◆ Task goal: Scan the material for the string "will" and copy out every line in which it occurs.

"""

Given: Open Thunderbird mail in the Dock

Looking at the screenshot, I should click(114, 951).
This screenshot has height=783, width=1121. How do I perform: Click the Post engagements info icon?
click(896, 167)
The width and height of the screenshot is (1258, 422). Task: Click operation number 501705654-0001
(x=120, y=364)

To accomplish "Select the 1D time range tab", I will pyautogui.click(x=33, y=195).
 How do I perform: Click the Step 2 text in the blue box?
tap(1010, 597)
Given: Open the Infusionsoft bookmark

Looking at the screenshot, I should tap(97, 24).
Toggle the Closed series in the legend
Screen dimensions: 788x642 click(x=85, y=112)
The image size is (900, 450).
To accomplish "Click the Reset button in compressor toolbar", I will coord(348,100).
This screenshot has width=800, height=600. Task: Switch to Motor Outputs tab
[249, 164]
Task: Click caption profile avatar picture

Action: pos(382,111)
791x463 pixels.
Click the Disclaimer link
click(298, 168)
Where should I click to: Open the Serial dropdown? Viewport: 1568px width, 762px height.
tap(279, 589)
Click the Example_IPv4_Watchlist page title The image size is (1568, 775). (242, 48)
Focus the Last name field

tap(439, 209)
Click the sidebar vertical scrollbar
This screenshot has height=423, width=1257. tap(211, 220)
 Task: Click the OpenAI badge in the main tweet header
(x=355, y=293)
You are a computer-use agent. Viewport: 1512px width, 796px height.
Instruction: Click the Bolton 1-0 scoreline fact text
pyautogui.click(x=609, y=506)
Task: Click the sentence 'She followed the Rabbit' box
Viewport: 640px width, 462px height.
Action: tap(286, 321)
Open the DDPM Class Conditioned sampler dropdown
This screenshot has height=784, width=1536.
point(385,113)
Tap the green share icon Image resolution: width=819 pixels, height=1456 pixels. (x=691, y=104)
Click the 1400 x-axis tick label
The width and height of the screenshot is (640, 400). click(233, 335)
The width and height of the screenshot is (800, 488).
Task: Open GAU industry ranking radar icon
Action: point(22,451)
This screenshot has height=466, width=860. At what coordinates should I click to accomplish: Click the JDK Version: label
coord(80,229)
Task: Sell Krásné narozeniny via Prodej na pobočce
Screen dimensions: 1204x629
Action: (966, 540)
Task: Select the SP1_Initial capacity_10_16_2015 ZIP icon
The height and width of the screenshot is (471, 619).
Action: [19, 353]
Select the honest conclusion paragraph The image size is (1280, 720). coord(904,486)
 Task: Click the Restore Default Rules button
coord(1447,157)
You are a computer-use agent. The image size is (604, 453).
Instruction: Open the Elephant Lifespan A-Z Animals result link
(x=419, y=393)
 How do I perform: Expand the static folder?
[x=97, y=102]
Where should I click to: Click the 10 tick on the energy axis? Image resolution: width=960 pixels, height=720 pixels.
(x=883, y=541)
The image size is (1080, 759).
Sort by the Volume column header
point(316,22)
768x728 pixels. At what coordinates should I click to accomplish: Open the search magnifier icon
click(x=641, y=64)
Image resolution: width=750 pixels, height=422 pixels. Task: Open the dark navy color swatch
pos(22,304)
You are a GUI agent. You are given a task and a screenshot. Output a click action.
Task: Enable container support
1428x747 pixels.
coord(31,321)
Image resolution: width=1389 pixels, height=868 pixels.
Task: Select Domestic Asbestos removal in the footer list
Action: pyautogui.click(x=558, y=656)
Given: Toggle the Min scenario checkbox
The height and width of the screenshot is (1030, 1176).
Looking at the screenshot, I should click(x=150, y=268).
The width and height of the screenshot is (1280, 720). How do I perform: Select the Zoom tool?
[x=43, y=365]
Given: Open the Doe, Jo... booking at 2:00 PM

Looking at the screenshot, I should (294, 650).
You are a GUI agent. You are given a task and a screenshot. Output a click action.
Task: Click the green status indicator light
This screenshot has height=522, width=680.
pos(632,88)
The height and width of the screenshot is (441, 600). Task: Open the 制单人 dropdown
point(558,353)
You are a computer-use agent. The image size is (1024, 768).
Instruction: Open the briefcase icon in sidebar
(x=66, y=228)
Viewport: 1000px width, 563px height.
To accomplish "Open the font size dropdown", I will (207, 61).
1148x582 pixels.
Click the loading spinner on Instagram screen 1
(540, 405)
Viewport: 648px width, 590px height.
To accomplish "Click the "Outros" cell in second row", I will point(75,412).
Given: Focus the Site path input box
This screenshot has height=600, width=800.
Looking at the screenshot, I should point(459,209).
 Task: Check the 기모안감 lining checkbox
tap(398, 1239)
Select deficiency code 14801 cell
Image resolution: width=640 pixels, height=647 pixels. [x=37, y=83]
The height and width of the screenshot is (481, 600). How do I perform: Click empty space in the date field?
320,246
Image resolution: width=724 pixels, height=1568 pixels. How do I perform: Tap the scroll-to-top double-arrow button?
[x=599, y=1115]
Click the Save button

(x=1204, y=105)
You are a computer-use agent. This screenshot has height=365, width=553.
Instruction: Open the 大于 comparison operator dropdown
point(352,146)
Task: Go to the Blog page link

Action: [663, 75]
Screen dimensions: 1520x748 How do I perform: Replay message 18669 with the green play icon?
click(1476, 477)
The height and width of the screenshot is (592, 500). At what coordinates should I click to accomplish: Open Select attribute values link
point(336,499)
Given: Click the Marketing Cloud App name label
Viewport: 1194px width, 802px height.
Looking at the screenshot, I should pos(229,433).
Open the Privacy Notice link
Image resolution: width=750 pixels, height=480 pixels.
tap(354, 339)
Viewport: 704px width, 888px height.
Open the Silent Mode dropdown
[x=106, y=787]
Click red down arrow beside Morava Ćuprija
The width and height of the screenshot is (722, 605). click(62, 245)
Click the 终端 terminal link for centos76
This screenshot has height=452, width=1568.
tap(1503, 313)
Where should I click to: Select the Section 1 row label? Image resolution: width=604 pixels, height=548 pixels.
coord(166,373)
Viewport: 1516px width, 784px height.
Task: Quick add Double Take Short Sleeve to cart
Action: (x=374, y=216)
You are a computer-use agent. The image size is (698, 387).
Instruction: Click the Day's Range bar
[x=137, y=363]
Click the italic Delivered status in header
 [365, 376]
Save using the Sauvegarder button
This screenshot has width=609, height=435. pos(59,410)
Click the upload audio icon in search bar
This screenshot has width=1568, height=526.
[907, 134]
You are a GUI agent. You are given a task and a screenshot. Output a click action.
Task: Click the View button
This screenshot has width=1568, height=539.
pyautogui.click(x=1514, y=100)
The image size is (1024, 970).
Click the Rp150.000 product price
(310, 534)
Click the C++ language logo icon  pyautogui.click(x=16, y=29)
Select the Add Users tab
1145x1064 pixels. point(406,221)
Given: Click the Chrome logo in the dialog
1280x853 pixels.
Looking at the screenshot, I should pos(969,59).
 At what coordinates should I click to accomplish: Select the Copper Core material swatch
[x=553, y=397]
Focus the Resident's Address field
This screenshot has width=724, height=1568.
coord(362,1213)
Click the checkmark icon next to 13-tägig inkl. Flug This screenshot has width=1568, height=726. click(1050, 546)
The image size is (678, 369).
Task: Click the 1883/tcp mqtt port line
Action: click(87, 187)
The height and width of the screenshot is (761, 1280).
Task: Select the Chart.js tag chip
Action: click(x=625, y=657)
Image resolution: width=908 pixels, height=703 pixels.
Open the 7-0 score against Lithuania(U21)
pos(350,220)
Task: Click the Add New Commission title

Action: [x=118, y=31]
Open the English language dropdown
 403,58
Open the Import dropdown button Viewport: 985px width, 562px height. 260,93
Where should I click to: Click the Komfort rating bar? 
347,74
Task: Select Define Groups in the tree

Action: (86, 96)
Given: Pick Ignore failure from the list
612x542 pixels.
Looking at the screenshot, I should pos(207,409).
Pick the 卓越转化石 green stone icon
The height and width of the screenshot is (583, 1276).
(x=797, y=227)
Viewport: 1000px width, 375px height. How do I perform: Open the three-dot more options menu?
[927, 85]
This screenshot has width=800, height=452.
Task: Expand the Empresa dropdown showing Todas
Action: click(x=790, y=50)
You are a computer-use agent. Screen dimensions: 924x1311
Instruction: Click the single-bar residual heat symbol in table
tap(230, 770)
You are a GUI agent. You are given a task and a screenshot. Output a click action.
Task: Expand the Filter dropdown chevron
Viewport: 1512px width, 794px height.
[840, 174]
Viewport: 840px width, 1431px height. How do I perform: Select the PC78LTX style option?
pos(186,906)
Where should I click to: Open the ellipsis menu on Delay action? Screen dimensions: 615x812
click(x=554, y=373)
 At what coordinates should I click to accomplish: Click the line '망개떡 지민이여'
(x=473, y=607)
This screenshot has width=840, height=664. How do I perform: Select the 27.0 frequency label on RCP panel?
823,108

"""

◆ Written solution:
To accomplish "Select the 1D time range tab", I will pyautogui.click(x=33, y=195).
To accomplish "Click the Reset button in compressor toolbar", I will coord(348,100).
To accomplish "Open the font size dropdown", I will (207, 61).
To accomplish "Click the "Outros" cell in second row", I will point(75,412).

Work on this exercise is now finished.